WHAT THIS TASK INVOLVES: Begin at the line containing "Click the แต้ม" and reproduce every line through the end of the entries below. Nothing else should appear.
= = =
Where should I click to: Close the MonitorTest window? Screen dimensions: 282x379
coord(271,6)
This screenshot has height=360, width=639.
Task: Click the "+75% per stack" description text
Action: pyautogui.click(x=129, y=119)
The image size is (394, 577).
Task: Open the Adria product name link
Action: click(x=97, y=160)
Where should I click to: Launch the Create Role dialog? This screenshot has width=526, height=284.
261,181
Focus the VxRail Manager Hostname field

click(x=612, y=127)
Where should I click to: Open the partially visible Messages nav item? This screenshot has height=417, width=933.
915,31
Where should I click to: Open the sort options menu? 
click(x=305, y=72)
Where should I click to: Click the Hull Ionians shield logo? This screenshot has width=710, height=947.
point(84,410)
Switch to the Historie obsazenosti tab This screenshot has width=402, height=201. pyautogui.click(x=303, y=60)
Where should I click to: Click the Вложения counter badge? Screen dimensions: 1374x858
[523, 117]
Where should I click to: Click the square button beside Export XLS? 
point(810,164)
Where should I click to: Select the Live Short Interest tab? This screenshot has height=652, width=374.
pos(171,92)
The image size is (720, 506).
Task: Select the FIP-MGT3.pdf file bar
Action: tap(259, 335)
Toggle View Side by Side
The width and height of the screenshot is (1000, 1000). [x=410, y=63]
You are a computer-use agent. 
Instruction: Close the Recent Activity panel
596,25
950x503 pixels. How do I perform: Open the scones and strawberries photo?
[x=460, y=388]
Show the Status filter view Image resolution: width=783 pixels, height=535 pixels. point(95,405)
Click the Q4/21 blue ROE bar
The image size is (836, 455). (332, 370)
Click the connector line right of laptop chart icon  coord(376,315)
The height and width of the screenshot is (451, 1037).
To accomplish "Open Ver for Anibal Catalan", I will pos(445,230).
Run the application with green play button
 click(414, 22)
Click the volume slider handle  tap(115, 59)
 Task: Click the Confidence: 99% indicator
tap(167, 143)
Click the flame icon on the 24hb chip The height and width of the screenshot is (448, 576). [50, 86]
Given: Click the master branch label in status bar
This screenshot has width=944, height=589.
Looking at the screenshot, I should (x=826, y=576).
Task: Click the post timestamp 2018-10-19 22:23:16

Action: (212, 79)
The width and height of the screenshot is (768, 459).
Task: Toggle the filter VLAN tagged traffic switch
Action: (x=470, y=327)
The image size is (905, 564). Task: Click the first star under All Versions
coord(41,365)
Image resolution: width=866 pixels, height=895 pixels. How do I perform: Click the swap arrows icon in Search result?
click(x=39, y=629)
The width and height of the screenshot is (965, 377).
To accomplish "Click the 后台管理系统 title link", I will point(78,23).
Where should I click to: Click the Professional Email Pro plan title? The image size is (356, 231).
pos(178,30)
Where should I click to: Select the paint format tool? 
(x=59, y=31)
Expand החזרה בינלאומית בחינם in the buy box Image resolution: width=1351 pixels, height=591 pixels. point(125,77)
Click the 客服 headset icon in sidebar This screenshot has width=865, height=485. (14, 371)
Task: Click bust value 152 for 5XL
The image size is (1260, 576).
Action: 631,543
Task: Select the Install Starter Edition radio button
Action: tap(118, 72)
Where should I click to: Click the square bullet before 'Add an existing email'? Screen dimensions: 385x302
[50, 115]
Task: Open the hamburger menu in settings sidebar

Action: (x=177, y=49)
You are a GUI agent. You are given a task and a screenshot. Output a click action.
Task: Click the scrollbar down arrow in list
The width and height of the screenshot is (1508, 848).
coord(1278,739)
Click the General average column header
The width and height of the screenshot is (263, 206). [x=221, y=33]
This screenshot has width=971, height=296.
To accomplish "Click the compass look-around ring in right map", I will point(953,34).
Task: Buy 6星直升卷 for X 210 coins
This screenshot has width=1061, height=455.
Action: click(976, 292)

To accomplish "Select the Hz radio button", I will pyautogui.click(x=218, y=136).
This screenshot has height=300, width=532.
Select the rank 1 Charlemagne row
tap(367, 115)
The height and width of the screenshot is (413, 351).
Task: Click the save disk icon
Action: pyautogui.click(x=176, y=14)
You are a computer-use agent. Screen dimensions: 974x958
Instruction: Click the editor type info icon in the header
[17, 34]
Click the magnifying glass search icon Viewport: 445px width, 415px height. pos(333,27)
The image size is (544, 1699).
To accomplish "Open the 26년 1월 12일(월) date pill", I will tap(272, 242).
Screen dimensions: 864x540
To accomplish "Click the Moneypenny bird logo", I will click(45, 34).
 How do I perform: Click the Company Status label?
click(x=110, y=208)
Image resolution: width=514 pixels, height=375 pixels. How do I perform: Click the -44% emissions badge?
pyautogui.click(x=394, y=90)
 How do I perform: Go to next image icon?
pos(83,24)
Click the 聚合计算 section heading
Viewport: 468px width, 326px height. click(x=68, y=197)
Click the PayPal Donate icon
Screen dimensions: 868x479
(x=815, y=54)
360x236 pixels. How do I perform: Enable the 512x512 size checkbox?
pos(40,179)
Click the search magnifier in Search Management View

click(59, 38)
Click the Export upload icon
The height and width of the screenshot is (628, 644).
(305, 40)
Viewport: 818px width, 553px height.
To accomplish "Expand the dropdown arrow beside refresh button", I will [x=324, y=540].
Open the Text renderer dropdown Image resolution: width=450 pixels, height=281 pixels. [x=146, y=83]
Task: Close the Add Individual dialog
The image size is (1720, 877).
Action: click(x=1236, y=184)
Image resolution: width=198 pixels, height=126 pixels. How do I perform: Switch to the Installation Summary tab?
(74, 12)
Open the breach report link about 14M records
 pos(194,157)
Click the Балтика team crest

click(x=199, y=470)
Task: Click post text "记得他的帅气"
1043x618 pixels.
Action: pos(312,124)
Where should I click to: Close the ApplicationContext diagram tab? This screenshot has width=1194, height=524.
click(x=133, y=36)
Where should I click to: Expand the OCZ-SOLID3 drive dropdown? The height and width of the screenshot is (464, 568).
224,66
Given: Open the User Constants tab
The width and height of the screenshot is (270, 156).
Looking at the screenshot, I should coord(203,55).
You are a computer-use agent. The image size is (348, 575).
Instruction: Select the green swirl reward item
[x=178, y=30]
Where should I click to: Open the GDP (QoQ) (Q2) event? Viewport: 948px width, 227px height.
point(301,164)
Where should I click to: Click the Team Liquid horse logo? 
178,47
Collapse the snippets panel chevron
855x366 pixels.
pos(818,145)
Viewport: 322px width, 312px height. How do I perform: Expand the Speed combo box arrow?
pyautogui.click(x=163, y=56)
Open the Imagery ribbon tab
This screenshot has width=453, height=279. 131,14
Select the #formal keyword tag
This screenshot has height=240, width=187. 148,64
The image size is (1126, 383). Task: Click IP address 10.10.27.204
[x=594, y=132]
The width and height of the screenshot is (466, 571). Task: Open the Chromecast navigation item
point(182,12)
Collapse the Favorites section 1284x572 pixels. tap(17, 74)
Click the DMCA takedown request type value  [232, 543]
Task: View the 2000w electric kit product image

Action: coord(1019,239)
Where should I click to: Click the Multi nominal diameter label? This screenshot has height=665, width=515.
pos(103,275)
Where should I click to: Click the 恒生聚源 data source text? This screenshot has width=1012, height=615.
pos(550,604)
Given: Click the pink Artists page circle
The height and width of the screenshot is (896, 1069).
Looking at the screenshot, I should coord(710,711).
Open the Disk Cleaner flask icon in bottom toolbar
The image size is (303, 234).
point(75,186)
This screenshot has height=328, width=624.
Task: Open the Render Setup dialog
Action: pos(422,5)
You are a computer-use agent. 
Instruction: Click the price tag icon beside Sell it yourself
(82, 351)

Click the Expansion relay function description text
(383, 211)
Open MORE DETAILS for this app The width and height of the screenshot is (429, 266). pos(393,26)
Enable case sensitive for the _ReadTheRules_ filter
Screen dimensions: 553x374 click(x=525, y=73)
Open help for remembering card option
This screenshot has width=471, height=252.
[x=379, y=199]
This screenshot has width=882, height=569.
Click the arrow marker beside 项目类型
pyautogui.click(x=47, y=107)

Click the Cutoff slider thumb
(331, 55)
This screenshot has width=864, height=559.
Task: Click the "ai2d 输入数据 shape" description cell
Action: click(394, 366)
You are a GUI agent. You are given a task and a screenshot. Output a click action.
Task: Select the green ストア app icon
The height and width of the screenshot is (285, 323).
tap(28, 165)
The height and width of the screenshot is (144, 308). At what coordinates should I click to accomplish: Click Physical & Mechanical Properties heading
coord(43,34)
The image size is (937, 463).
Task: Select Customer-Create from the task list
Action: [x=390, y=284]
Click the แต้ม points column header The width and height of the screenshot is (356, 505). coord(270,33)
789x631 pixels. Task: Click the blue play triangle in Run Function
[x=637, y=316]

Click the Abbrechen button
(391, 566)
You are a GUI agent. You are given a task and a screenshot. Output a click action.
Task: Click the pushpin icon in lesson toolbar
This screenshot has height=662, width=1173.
= = =
YOUR SOLUTION:
Click the แต้ม points column header The width and height of the screenshot is (356, 505). coord(270,33)
789x631 pixels. Task: Click the blue play triangle in Run Function
[x=637, y=316]

Click the Abbrechen button
(391, 566)
You are a GUI agent. You are given a task and a screenshot. Output a click action.
Task: Click the pushpin icon in lesson toolbar
This screenshot has height=662, width=1173.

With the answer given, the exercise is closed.